Değerli dostlar, bu ay yaz tatiline girmeden evvelki son yazımda Emin Çölaşan\’ın 4 Ocak 2004 tarihinde Hürriyet gazetesinde ve "Sakıncalı Gazeteci" isimli kitabında yer alan köşe yazarı tanımlaması üzerinde bir miktar durmak istiyorum. Hepimiz hasbelkader değişik yerlerde amatörce yazılar yazıyoruz. Ama bu işi profesyonelce yapmanın bazı kuralları var ve olmalı da. Köşe yazarı dediğimiz kişi topluma yazıları ile yön veren saygın bir kişiliğe sahip olmalıdır. Emin Çölaşan’a göre bu kriterler şu şekilde oluşmalıdır:
1. Köşe yazarı konuştuğunu yazabilmelidir. Masa başında ve dost sohbetlerinde aslan kesilen pek çok kişi iş yazı yazmaya gelince evcil kedi olurlar. Aslanlıkları orada biter.
2. Köşe yazarının geçmişi temiz olmalıdır. Sadece kendisi değil, soyu ve sülalesi de temiz olmalıdır.
3. Köşe yazarı hayatta hiç kimseye gebe olmamalıdır. Eğer birilerine bir şekilde borçluysanız onlar hakkında yazdığınız takdirde bir gün mutlaka yüzünüze vurulacağını bilirsiniz.
4. Hiç kimseyle çok yakın ilişki kurmamalı, mesafeyi korumayı bilmelidir.
5. Köşe yazarı övücü değil, eleştiren kişi olmalıdır. İktidarların önünde boyun eğmemeli, eğilip bükülmemelidir.
6. Köşe yazarı inançlı ve yürekli olmalıdır. Yürekli olmayan eleştiremez. Belli konuları gündeme getiremez ve yazamaz.

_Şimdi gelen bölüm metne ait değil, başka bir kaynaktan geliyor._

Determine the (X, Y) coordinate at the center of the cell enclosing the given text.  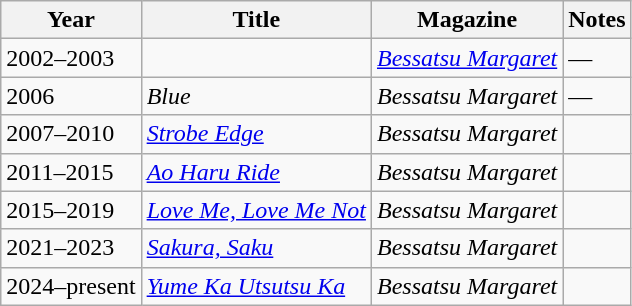
Yume Ka Utsutsu Ka (256, 286)
Blue (256, 96)
Magazine (466, 20)
Title (256, 20)
2006 (71, 96)
2007–2010 (71, 134)
2015–2019 (71, 210)
Year (71, 20)
Love Me, Love Me Not (256, 210)
2021–2023 (71, 248)
2011–2015 (71, 172)
Ao Haru Ride (256, 172)
2024–present (71, 286)
Notes (597, 20)
2002–2003 (71, 58)
Sakura, Saku (256, 248)
Strobe Edge (256, 134)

7. Köşe yazarı hep aynı çizgide olmalıdır. Dün savunduğu fikirleri bugün de aynen savunmalı ve arkasında durmalıdır. Bir gün savunduklarının ertesi gün tam aksini savunan köşe yazarı değildir.

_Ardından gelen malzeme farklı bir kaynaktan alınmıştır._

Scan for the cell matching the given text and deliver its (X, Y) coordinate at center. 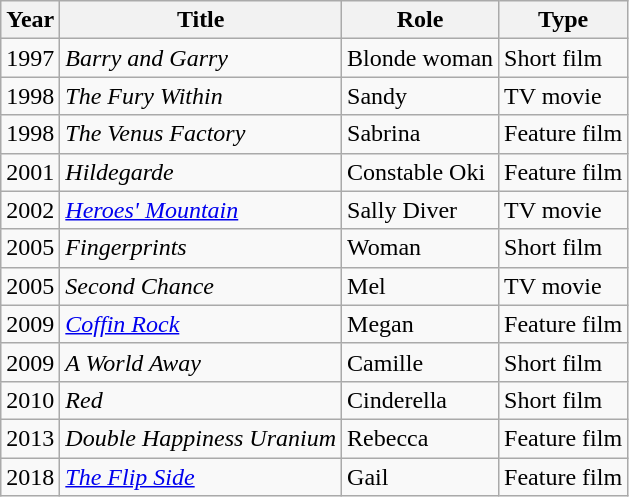
Mel (420, 286)
Second Chance (201, 286)
Woman (420, 248)
Camille (420, 362)
2013 (30, 438)
Constable Oki (420, 172)
The Flip Side (201, 477)
Sabrina (420, 134)
Double Happiness Uranium (201, 438)
Red (201, 400)
Gail (420, 477)
Sandy (420, 96)
Barry and Garry (201, 58)
Role (420, 20)
2010 (30, 400)
2001 (30, 172)
1997 (30, 58)
Type (564, 20)
The Venus Factory (201, 134)
Rebecca (420, 438)
Blonde woman (420, 58)
Fingerprints (201, 248)
Heroes' Mountain (201, 210)
Coffin Rock (201, 324)
Megan (420, 324)
Cinderella (420, 400)
2002 (30, 210)
The Fury Within (201, 96)
Sally Diver (420, 210)
2018 (30, 477)
Hildegarde (201, 172)
Title (201, 20)
Year (30, 20)
A World Away (201, 362)
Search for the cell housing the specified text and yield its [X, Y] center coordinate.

8. Köşe yazarı beleş gezilere ve yemeklere davetli olarak katılmaktan kaçınmalıdır. Özellikle de bu tür davetleri daha sonra yazmak bir köşe yazarının işi değildir.
9. Köşe yazarı ulusunun çıkarları doğrultusunda yazmalıdır.
10. Köşe yazarı kendini ağırlayan firmaların reklamını yapmamalıdır. Özel yaşamını da okurlarına aktarmak zorunda değildir.
Tüm bu kriterler tartışmasız doğrudur. Bu maddelere ek olarak ben de bir madde ile kendi yorumumu yapmak isterim. Bu madde de aslında çok duyduğumuz, ama nedense pek de uygulanmayan bir maddedir. Köşe yazarı bilgi sahibi olmadan fikir sahibi de olmamalıdır. Ne yazık ki bugün amatör, profesyonel pek çok köşe yazarının hemen her konu da bir fikri vardır. Ama nedense o konu da net bir bilgiye sahip değildir. Bu durumda olan ne çok yazar var bugün medyada. Şöyle bir bakın, oluşan fikirler çoklukla dayanaksız ve savrukçadır. Öncelikle iğneyi kendimize batırmalıyız. Yazdığımızın arkasında donamımızla duramadıkça, yazılar havaya yazılır. Medyada tüm kriterlere uyan köşe yazarlarının çok olduğu günlerde buluşana dek, hepinize esenlik dolu günler dilerim.